Member of the Provincial Assembly of the Punjab
- Incumbent
- Assumed office 12 June 2025
- Constituency: PP-52 Sialkot-IX

Personal details
- Born: Sialkot, Punjab, Pakistan
- Party: PMLN (2025-present)
- Parent: Chaudhry Arshad Javaid Warraich (father);

= Hina Arshad Warraich =

Pakistani politician

Hina Arshad Warraich (حنا ارشد وڑائچ) is a Pakistani politician who is serving as a member of the Provincial Assembly of the Punjab since 12 June 2025. She previously served as the chairperson of Sialkot District Council from December 2016 to December 2021. She is the daughter of former MPA Chaudhry Arshad Javaid Warraich.

== Political career ==
On 31 December 2016, she was sworn in as the chairperson of the Sialkot District Council. Her term ended on 31 December 2021.

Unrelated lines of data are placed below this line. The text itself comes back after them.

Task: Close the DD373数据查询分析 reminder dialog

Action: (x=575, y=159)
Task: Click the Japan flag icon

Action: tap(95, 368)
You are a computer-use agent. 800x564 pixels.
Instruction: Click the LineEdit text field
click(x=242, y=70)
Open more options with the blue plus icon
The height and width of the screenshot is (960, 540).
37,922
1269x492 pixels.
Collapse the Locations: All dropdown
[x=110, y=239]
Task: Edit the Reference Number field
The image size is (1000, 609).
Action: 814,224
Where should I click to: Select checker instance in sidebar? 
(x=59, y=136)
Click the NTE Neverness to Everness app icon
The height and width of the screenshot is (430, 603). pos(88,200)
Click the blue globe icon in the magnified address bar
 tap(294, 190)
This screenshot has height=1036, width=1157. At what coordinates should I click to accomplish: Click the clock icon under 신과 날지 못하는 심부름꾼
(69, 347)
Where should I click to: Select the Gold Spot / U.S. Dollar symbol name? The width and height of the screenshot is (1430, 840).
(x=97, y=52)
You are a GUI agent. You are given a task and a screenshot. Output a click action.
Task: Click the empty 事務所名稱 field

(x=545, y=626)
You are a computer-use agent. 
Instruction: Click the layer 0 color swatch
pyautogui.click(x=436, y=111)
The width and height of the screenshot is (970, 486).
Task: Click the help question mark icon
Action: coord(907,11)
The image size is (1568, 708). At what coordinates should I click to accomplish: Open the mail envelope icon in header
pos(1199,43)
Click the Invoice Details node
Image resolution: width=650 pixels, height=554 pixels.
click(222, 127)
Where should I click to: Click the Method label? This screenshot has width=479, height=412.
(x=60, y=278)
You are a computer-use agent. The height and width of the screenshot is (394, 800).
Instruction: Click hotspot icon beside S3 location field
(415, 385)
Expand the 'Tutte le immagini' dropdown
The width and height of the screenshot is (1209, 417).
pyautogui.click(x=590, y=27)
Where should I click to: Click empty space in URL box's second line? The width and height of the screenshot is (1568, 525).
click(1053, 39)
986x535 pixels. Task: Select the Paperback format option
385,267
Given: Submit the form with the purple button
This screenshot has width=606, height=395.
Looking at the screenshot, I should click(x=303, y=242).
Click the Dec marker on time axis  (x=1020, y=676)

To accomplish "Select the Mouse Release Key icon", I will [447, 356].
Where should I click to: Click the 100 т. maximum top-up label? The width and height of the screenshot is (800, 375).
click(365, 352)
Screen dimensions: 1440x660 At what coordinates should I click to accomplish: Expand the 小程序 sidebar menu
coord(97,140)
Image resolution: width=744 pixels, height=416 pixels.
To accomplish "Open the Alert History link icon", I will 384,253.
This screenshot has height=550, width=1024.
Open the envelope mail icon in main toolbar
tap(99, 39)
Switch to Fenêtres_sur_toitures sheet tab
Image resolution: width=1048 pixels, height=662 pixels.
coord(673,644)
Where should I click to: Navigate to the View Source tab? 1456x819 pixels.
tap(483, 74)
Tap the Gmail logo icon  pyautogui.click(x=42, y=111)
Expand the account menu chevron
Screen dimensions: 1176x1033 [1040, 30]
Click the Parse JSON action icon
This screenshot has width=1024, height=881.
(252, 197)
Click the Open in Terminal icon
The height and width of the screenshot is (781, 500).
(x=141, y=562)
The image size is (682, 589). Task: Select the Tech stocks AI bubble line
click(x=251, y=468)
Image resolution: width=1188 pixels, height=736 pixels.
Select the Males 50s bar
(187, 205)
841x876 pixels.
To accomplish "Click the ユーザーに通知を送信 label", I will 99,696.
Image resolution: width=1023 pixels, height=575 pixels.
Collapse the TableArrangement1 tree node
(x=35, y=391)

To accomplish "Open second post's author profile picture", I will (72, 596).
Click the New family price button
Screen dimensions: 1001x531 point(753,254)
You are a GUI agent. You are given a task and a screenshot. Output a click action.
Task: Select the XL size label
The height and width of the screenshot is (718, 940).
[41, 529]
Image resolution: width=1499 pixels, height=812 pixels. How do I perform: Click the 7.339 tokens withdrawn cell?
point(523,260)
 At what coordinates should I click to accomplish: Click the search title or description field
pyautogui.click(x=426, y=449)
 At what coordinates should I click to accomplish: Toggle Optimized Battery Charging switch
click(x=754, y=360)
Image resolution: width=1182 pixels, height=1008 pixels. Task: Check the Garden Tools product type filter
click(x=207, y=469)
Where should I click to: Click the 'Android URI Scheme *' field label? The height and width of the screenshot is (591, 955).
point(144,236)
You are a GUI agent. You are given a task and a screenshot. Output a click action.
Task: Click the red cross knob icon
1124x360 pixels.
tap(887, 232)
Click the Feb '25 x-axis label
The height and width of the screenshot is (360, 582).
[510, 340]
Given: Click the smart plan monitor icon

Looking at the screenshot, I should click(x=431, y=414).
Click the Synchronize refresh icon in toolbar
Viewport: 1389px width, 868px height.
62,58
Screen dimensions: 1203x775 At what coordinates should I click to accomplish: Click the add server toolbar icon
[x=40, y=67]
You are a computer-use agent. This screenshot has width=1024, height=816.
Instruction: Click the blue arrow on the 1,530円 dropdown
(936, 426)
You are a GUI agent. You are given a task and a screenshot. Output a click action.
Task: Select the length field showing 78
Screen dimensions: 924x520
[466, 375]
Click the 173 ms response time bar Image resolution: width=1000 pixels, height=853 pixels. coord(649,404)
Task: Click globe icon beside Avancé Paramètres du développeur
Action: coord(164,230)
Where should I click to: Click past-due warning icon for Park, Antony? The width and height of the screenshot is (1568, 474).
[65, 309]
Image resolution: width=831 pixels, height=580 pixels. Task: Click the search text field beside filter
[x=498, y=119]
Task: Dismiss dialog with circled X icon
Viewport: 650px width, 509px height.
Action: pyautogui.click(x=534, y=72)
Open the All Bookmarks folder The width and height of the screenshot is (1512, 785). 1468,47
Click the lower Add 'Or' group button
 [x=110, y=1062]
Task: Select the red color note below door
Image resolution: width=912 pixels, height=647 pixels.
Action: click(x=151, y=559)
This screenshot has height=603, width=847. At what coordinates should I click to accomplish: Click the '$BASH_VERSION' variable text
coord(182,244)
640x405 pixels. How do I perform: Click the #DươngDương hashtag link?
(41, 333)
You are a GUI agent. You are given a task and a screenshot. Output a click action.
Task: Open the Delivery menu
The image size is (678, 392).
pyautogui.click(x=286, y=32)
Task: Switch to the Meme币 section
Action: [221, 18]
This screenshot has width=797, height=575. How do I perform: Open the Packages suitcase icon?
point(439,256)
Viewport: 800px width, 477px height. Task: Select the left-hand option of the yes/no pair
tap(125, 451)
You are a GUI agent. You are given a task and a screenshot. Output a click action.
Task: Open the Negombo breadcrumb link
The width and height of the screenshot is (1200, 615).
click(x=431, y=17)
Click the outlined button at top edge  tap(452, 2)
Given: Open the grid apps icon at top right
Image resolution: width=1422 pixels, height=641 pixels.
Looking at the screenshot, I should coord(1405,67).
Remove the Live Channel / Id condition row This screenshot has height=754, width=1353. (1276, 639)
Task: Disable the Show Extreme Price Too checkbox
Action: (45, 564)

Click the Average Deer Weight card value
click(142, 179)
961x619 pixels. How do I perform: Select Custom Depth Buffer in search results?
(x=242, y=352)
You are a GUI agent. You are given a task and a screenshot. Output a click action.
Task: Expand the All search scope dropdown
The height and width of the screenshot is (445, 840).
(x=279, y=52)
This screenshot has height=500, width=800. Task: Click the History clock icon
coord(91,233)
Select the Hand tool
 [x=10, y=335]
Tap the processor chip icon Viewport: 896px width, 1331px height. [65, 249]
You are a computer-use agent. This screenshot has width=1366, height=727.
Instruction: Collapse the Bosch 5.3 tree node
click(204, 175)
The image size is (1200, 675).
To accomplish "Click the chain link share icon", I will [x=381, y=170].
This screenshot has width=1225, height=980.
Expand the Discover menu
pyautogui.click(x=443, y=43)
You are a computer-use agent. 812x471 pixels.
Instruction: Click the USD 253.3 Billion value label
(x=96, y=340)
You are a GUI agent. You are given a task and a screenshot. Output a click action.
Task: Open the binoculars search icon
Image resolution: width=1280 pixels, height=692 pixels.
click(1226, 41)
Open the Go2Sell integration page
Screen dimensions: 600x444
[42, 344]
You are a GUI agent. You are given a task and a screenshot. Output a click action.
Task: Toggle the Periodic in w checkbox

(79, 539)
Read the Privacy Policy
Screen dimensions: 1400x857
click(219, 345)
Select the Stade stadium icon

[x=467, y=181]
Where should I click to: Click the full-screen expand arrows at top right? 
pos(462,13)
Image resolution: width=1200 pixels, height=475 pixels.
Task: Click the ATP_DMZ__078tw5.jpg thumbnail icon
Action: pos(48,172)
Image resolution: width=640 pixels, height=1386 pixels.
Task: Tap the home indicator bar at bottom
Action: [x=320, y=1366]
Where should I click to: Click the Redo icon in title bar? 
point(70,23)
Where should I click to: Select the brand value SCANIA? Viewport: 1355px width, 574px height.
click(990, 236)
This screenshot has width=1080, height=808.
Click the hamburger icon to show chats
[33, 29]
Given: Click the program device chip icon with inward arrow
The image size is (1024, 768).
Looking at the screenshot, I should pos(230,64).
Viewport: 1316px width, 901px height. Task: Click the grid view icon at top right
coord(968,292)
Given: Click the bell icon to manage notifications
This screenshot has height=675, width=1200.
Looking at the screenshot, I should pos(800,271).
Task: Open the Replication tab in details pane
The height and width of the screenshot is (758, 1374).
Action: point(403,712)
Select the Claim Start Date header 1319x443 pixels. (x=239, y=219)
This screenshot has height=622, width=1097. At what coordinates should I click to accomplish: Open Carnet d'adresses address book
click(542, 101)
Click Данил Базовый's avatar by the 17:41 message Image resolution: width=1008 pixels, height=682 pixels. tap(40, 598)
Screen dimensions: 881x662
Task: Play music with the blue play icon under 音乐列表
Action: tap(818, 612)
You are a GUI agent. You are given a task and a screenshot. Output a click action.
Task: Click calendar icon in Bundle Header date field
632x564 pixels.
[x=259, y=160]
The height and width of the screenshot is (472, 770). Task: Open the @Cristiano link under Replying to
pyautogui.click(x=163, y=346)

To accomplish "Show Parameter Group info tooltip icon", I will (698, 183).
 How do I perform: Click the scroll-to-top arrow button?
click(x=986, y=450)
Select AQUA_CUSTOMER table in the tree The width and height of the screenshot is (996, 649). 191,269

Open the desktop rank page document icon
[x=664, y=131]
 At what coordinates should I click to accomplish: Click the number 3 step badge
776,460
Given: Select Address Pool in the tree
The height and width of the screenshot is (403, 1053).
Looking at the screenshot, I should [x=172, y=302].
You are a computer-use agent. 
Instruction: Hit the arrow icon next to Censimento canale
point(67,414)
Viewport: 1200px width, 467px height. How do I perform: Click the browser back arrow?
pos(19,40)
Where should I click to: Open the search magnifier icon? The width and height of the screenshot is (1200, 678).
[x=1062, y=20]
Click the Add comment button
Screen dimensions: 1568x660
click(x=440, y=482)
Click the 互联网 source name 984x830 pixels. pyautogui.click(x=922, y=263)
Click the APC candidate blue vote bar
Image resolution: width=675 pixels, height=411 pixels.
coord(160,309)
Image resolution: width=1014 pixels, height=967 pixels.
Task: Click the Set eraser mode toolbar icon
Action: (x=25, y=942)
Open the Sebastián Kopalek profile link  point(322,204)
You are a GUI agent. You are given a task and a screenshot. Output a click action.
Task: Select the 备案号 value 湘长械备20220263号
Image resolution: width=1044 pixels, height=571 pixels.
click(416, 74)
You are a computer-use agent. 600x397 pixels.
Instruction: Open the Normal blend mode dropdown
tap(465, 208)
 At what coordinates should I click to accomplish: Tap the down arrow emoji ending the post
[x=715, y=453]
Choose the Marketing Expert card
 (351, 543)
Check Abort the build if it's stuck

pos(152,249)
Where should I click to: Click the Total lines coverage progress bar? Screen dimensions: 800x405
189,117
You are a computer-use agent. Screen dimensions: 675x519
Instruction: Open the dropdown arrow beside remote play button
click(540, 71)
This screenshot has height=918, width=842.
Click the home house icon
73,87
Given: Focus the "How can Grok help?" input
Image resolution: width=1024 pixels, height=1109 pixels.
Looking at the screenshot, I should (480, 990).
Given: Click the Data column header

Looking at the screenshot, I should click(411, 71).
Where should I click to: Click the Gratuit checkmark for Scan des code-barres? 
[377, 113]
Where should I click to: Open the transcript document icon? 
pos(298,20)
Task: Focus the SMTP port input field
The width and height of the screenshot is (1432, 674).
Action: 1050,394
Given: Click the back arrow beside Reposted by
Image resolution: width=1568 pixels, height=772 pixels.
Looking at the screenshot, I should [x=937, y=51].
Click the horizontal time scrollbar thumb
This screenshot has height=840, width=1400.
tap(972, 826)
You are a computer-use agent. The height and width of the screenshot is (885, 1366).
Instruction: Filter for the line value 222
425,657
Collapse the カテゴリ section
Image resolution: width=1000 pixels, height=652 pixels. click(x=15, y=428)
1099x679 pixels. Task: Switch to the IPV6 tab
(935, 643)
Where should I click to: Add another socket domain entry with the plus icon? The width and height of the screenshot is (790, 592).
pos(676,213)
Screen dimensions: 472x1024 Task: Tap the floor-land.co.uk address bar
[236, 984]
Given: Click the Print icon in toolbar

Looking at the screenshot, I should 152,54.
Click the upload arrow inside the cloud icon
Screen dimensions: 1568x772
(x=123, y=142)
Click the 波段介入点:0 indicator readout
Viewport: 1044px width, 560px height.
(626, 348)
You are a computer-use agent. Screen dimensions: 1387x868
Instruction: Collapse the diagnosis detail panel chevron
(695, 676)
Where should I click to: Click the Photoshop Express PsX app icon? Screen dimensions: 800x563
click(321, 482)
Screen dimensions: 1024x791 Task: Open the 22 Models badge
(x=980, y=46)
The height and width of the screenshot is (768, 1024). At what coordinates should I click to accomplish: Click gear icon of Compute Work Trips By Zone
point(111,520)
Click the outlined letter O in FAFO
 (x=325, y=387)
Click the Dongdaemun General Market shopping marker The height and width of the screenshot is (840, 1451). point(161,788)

She was elected to the Provincial Assembly of the Punjab from PP-52 Sialkot-IX as a candidate of Pakistan Muslim League (N) (PML(N)) in a June 2025 by-election. She received 78,702 votes, whereas Fakhir Nishat Ghumman, an independent supported by Pakistan Tehreek-e-Insaf (PTI), obtained 39,018 votes.